- [Your instructions] An exact transcription of all the data is the expected reply.
[[ Extracted data, beginning ]]
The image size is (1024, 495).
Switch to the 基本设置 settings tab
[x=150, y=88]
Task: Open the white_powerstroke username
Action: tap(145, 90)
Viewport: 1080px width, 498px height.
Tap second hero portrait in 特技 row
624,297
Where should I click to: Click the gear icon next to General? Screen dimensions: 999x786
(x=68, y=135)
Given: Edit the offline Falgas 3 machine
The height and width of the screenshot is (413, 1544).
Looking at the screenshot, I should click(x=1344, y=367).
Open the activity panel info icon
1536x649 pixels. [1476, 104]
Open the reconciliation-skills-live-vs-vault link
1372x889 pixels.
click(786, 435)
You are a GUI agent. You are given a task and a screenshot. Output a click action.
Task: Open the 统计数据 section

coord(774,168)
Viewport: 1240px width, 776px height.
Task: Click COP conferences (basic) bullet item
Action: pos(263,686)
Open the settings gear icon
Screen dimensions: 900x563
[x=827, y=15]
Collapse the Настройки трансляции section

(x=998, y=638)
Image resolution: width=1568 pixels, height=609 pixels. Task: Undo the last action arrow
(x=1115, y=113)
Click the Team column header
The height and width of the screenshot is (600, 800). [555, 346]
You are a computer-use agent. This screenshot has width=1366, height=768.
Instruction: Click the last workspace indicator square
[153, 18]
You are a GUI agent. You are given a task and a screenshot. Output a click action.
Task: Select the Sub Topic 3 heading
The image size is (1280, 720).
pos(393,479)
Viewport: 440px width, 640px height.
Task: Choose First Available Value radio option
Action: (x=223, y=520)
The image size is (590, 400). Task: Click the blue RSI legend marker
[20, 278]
[[ Extracted data, end ]]
- [Final answer]
The image size is (1024, 495).
Switch to the 基本设置 settings tab
[x=150, y=88]
Task: Open the white_powerstroke username
Action: tap(145, 90)
Viewport: 1080px width, 498px height.
Tap second hero portrait in 特技 row
624,297
Where should I click to: Click the gear icon next to General? Screen dimensions: 999x786
(x=68, y=135)
Given: Edit the offline Falgas 3 machine
The height and width of the screenshot is (413, 1544).
Looking at the screenshot, I should click(x=1344, y=367).
Open the activity panel info icon
1536x649 pixels. [1476, 104]
Open the reconciliation-skills-live-vs-vault link
1372x889 pixels.
click(786, 435)
You are a GUI agent. You are given a task and a screenshot. Output a click action.
Task: Open the 统计数据 section

coord(774,168)
Viewport: 1240px width, 776px height.
Task: Click COP conferences (basic) bullet item
Action: pos(263,686)
Open the settings gear icon
Screen dimensions: 900x563
[x=827, y=15]
Collapse the Настройки трансляции section

(x=998, y=638)
Image resolution: width=1568 pixels, height=609 pixels. Task: Undo the last action arrow
(x=1115, y=113)
Click the Team column header
The height and width of the screenshot is (600, 800). [555, 346]
You are a computer-use agent. This screenshot has width=1366, height=768.
Instruction: Click the last workspace indicator square
[153, 18]
You are a GUI agent. You are given a task and a screenshot. Output a click action.
Task: Select the Sub Topic 3 heading
The image size is (1280, 720).
pos(393,479)
Viewport: 440px width, 640px height.
Task: Choose First Available Value radio option
Action: (x=223, y=520)
The image size is (590, 400). Task: Click the blue RSI legend marker
[20, 278]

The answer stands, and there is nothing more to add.